Research:Task recommendations/Qualitative evaluation of morelike

The purpose of this study is to determine whether the quality of the "morelike" feature in mw:Extension:CirrusSearch would be useful for identifying articles that are in a similar topic area.

Methods

Terminology

Base article: The article from which similar article recommendations will be based
Similar article: An article returned by morelike for a base article
Morelike: A feature of mw:Extension:ElasticSearch that finds "more articles" that are "like" a base article

Sampling base articles

In order to get a sense for how morelike will work for recommending articles to newcomers, we wanted to get a representative sample of articles that newcomers are likely to land on -- and potentially edit -- after registering their account. To do this, we used the returnTo field in Schema:ServerSideAccountCreation. We gathered a random sample of returnTo articles for newly registered users that were in the article namespace during the 7 day period between 2014-07-16 and 2014-07-23.

Gathering similar articles

In order to replicate the proposed behavior of the mw:Task_recommendations behavior, we implemented the following filters:

article_length > 0: Sanity check that it's not blank
Filter en:Category:Living people: no biographies of living people -- too difficult for newbies to edit without being reverted

After filtering, we ended up with 195 base articles. We then used the search API to request the top 50 similar articles from mw:Extension:ElasticSearch.

Subsamples and snippets

Hand-coding all of the top 50 articles for all 195 base articles (9750) would be a lot to ask for, so we subsample further at this point to a random set of 5 similar articles per base article to get a total of 975 (base article, similar article) pairs.
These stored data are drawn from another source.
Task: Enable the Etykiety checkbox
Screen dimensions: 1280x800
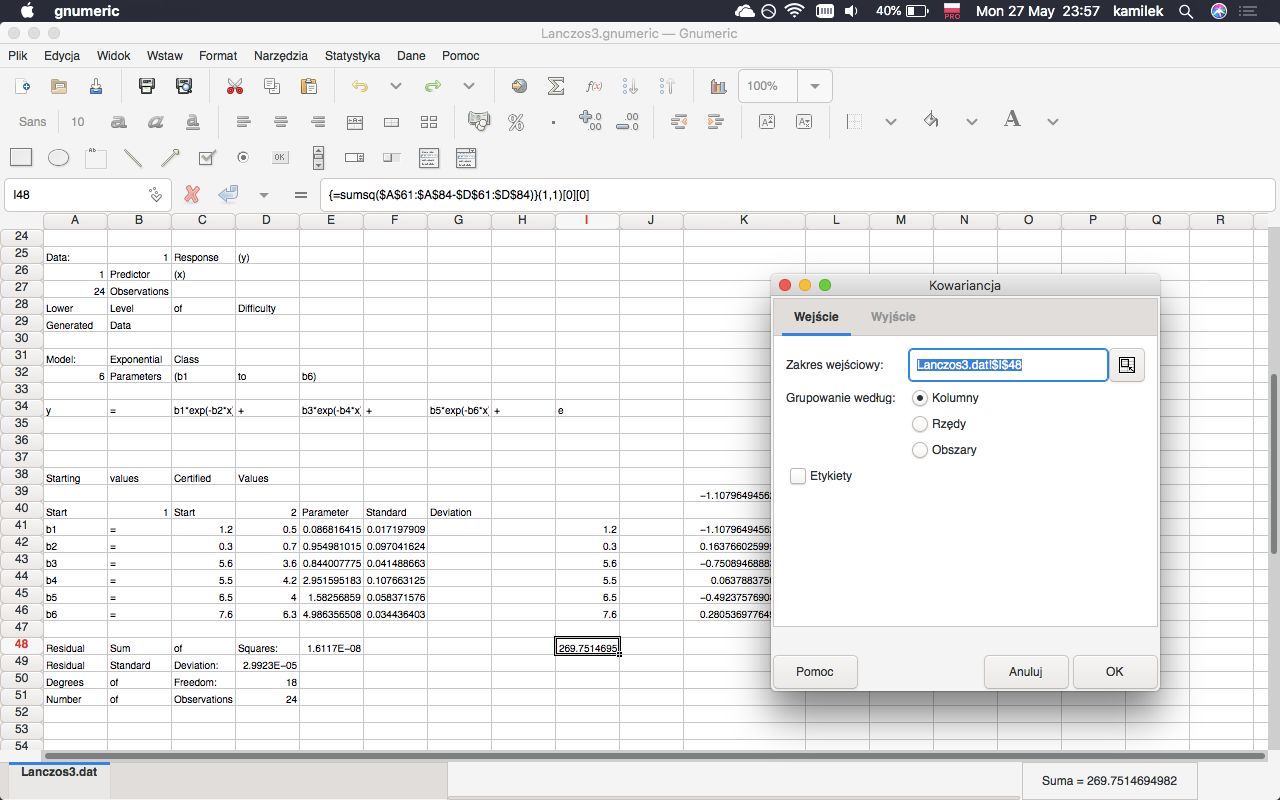Action: click(x=798, y=476)
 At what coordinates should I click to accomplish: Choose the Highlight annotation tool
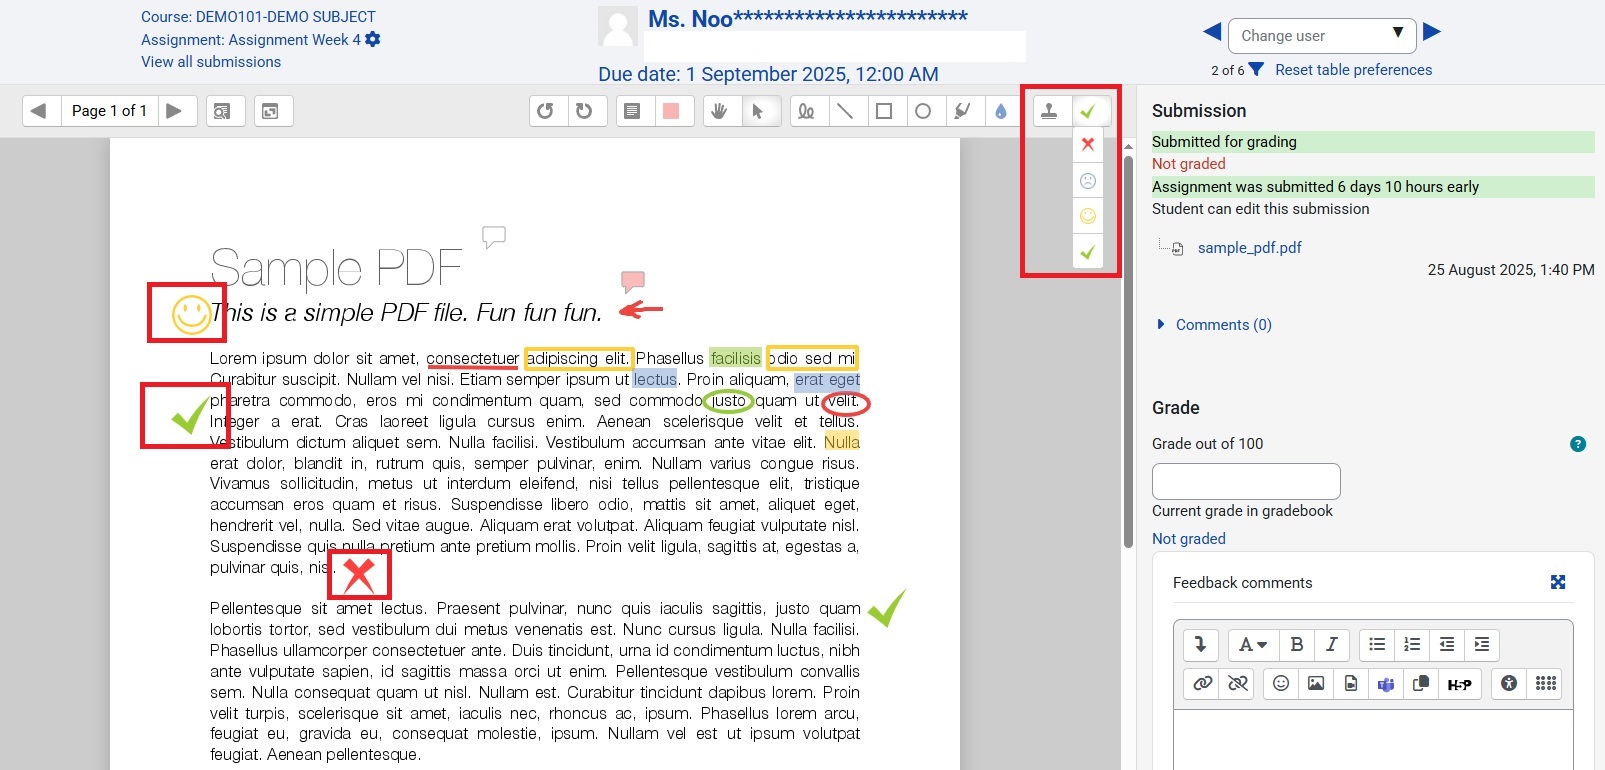tap(962, 111)
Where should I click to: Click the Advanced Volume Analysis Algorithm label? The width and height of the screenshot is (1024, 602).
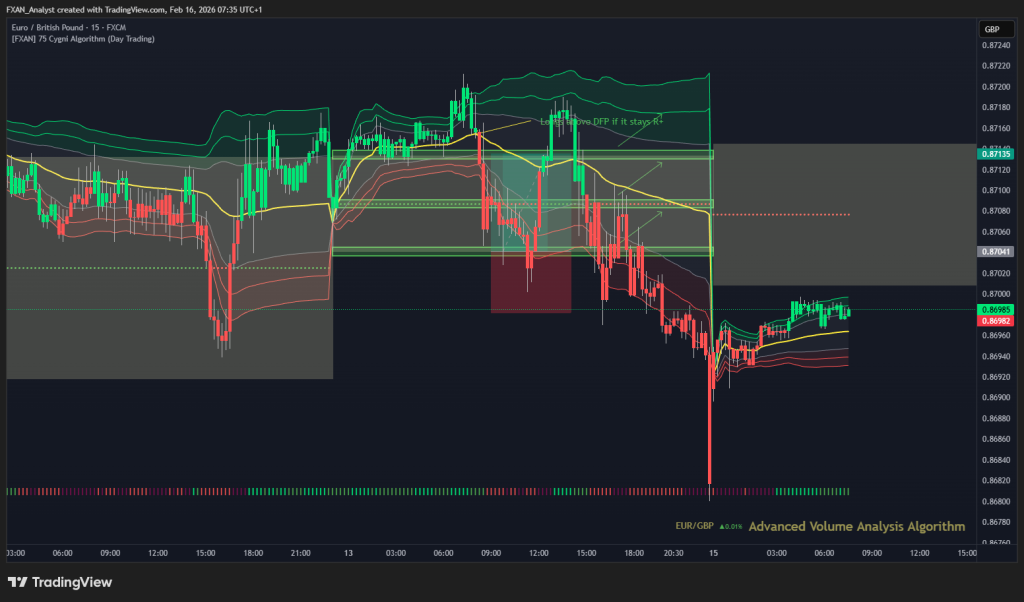coord(856,526)
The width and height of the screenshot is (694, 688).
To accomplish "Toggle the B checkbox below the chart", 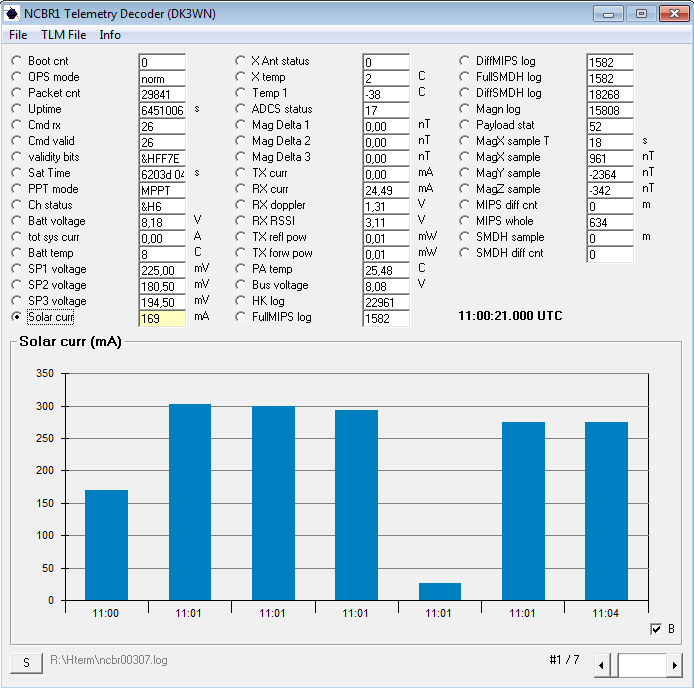I will (x=656, y=628).
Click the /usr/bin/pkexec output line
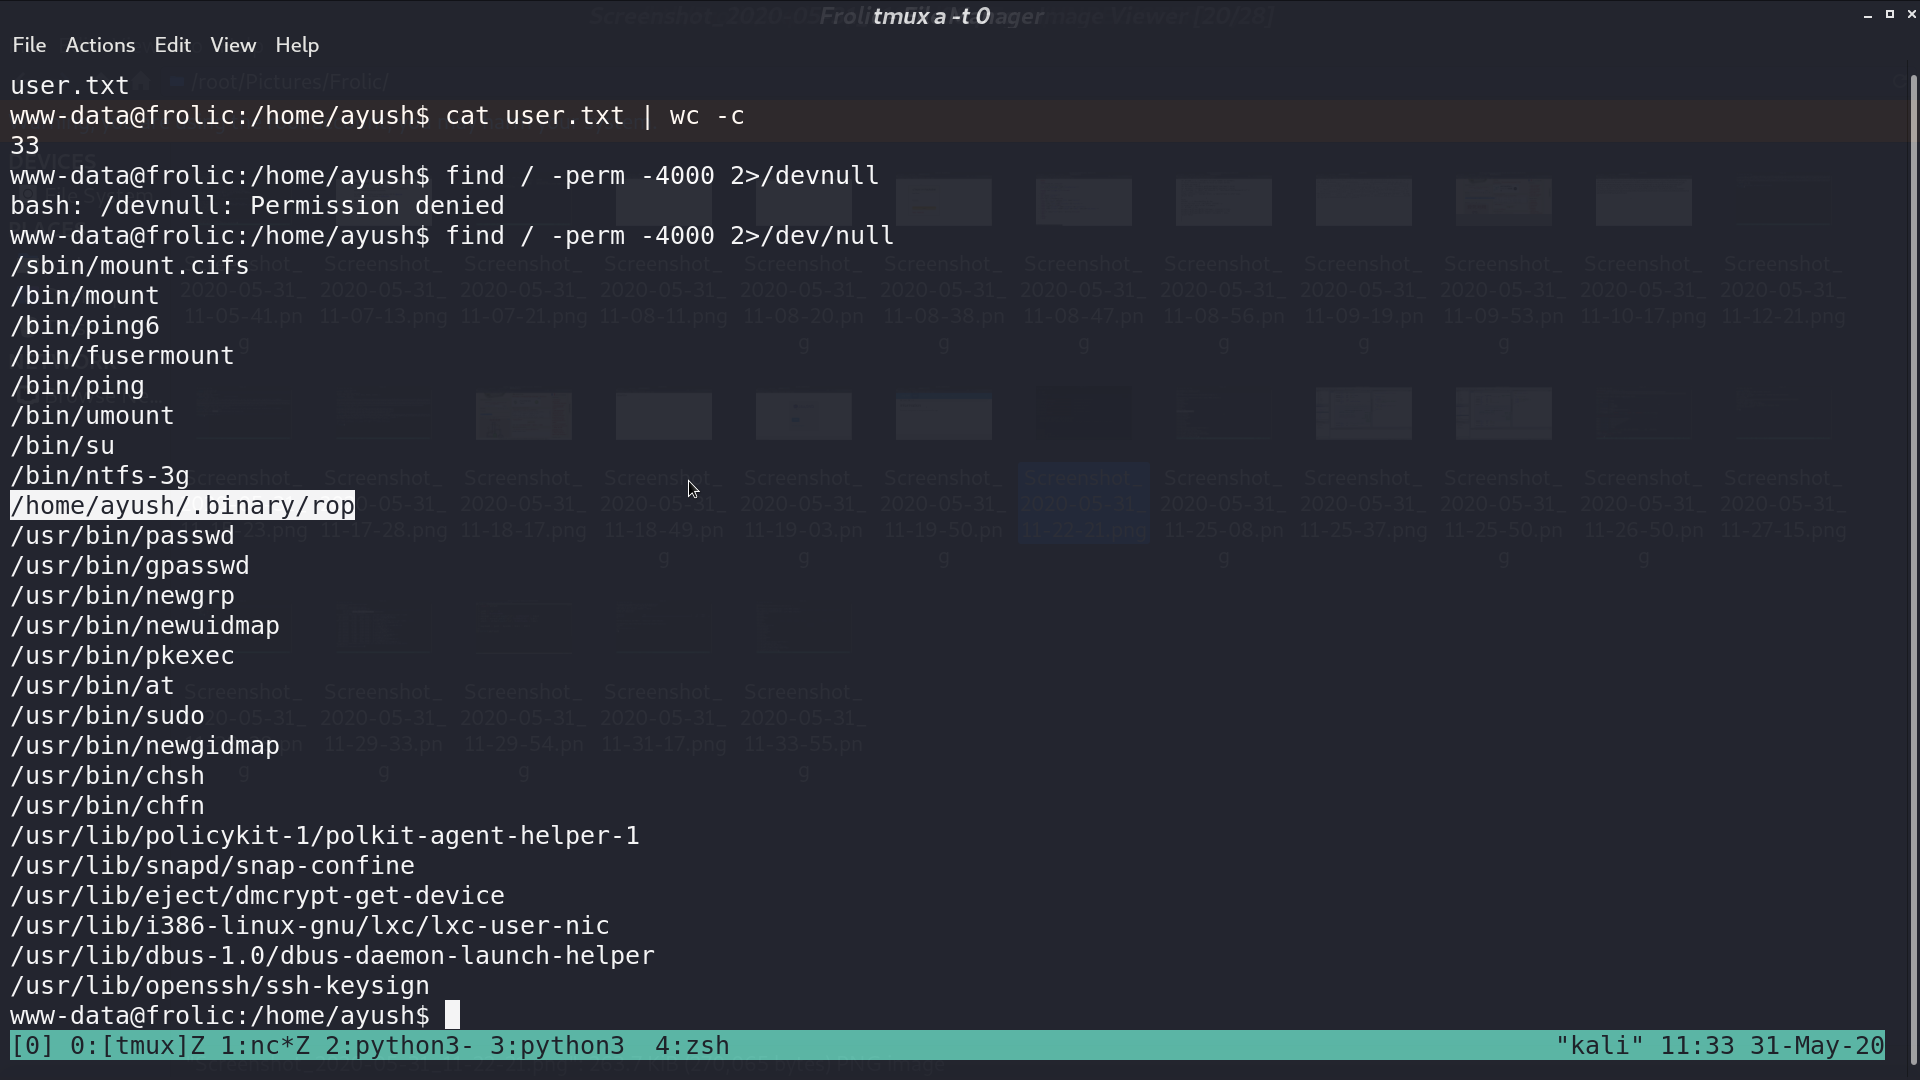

In order to aid in hand-coding, we took a second pass over this dataset to generate snippets of relevant content. For similar articles, morelike returned a snippet. For base articles, we gathered wikimarkup from the first section and filtered out templates using mwparserfromhell then saved the first 200 characters.

Hand-coding

These (base article, similar article) with snippets were split evenly between hand-coders with a 54 item overlap to test for inter-rater reliability. Items were loaded into google spreadsheets and hand-coders were asked to rate each items as similar or not based on (1) only looking at the titles and (2) after reviewing the text snippets. Handcoders were volunteers from the Wikimedia Foundation staff: Halfak (WMF), Steven (WMF) and Maryana (WMF).

We performed an Fleiss Kappa test on the 54 item overlap to look for evidence of reliability and found very little agreement between assessments of title (Kappa = 0.257) or text (Kappa = 0.156). So the assessments of individuals were examined separately.

Fleiss Kappa test outputs

 > kappam.fleiss(overlap[,list(title.aaron>0, title.maryana>0, title.steven>0)])
 Fleiss' Kappa for m Raters

 Subjects = 54 
   Raters = 3 
    Kappa = 0.257 

        z = 3.28 
  p-value = 0.00105 


> kappam.fleiss(overlap[,list(text.aaron>0, text.maryana>0, text.steven>0)])
 Fleiss' Kappa for m Raters

 Subjects = 54 
   Raters = 3 
    Kappa = 0.156 

        z = 1.98 
  p-value = 0.0477

Results

Since our inter-rater reliability scores were low, we could not combine the codings of our three separate coders into a single dataset. So, instead, we analyse each coder separately. Since there was such a lot number of observations per rank, we combine ranks into 5 rank buckets. For example, ranks 1-5 appear in bucket 1. Ranks 6-10 appear in bucket 6.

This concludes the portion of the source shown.